Bulk metallic glass golf clubs

Appears in 2 lectures.

Appearances across the corpus

CAS_Su2011_06 · Casting, Summer 2011 · §10.p2

Same case-cluster as the BMG commercialization above; cited specifically as a fatigue-life and high-margin-niche case. About 50 shots before fracture.

The only commercial product they've come up with is golf clubs. The metal woods — the same type of thing I passed around for investment casting out of stainless steel. They've been around for about fifteen years. I always say you can sell anything to a golfer. Golfers are a little older, they have a little more disposable income, and they will pay anything to be better than their executive friend down the road, to beat him in a golf game. If they can get some advantage they'll pay thousands of dollars for it. When I was department head fifteen years ago, we were interviewing one of Johnson's postdocs for a potential faculty position. I said, what are the markets for this? He says, well, we've made golf clubs. I said, anything else? He said no. And I just learned about six months ago that they are selling the golf clubs, but apparently their fatigue life is such that they get about 50 shots before it breaks. But you can sell anything to a golfer — 50 shots, that's a whole round. If he beats his buddy, it's worth $10,000. They may have a $50,000 bet on the game, I don't know.


CAS_Su2011_02 · Casting, Summer 2011 · §11.p5

Bill Johnson (Duwez student, now Caltech professor) succeeded in casting 2–3 mm bulk metallic glasses with ~500 ksi strength and excellent corrosion resistance, but the only commercial product in 15–20 years has been golf clubs — which crack after ~100 shots. Service temperature limited to 300–400°F before recrystallization. Tom's running line: "you can sell anything to a golfer."

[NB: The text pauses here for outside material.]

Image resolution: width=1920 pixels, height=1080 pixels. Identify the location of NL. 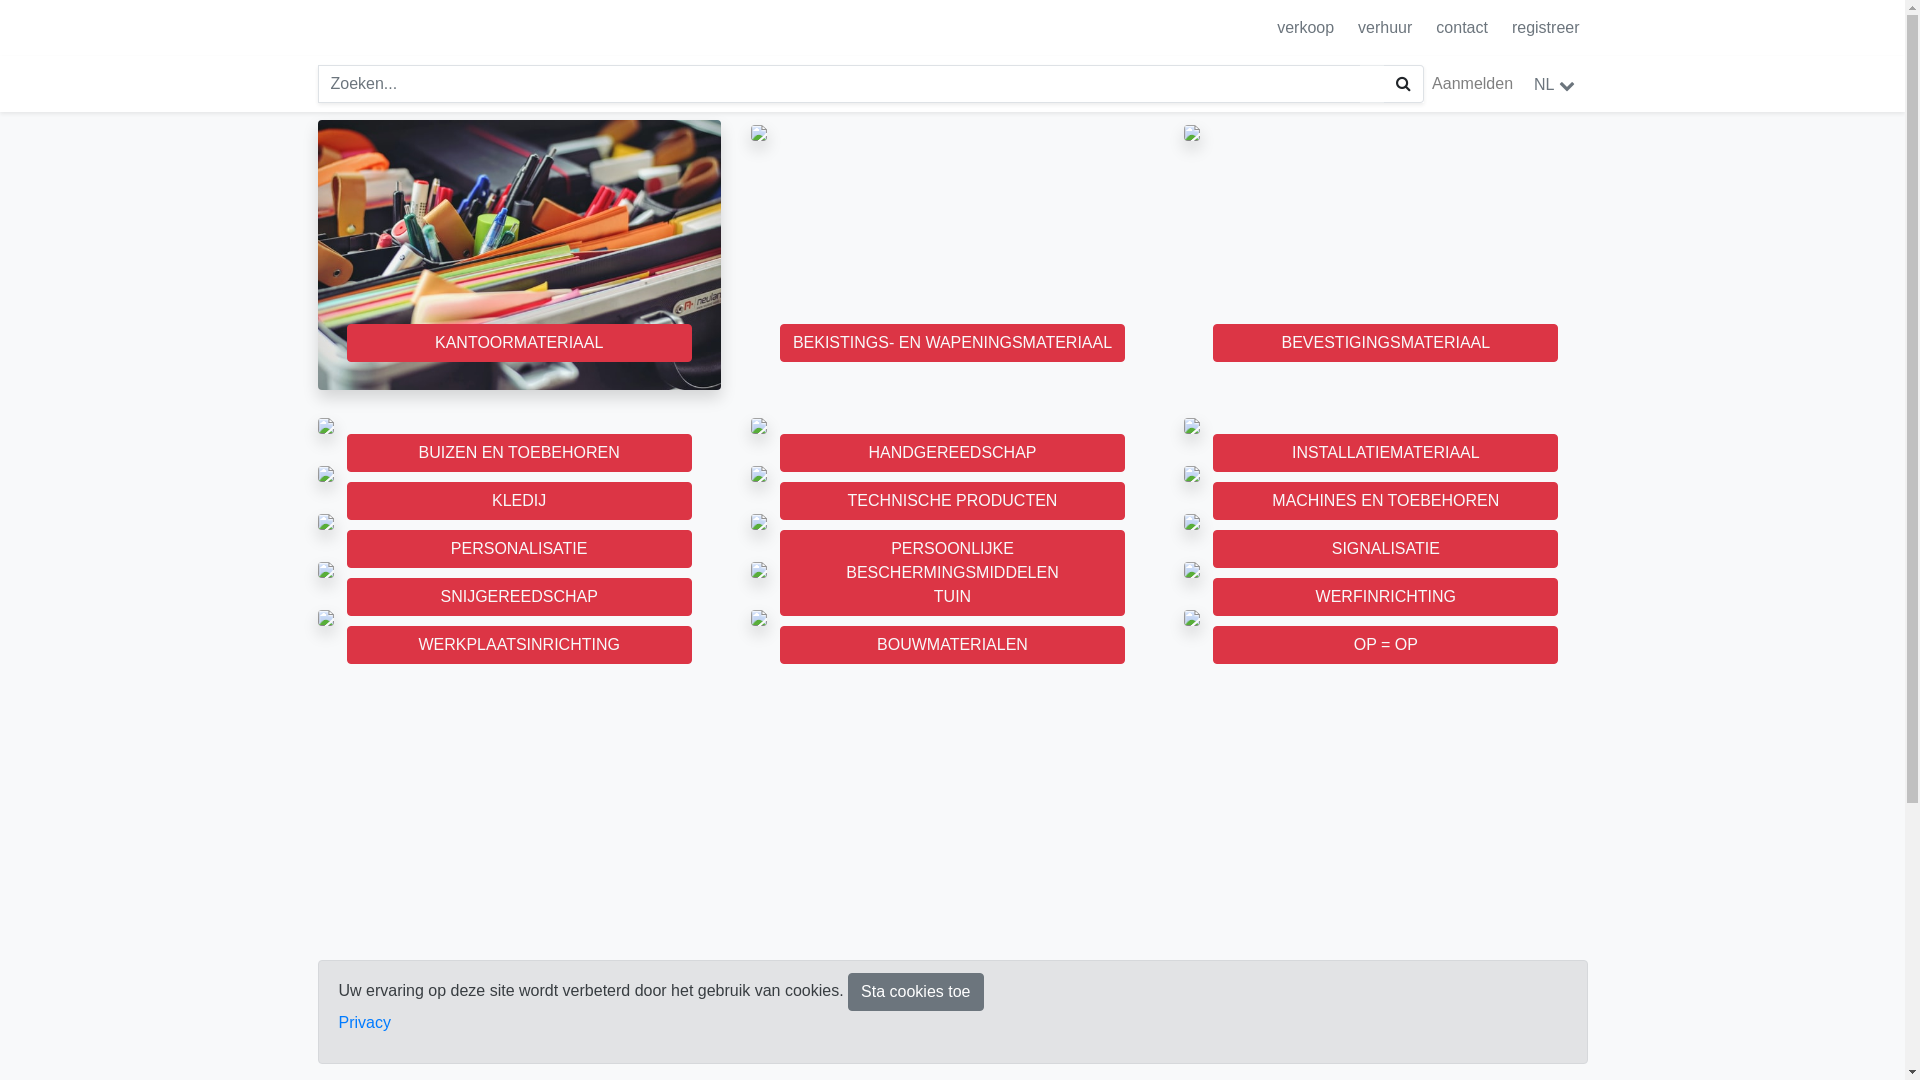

All through the 1970s, when I started as an assistant professor, you wanted to get money in rapidly solidified powders or rapidly solidified metallurgy. There were hundreds of millions of dollars, if not billions, because this was going to be the new way — not from the vapor phase but from the liquid phase. All you had to do was figure out how to consolidate those foils or powders into a solid material. How do we do that? We heat things up. You heat them up and all of a sudden the atoms rearrange into a crystalline form. So Bill Johnson, one of Duwez's students who's now a professor at Caltech, played around and made what they call bulk metallic glasses. He can cast things 2 or 3 mm thick and they'll still have the glassy structure of a metal. It has fantastic corrosion resistance, fantastic strength. You can't make anything an inch thick, but you can make it several millimeters thick. You could do a lot of structural things with 500 ksi strength and corrosion resistance.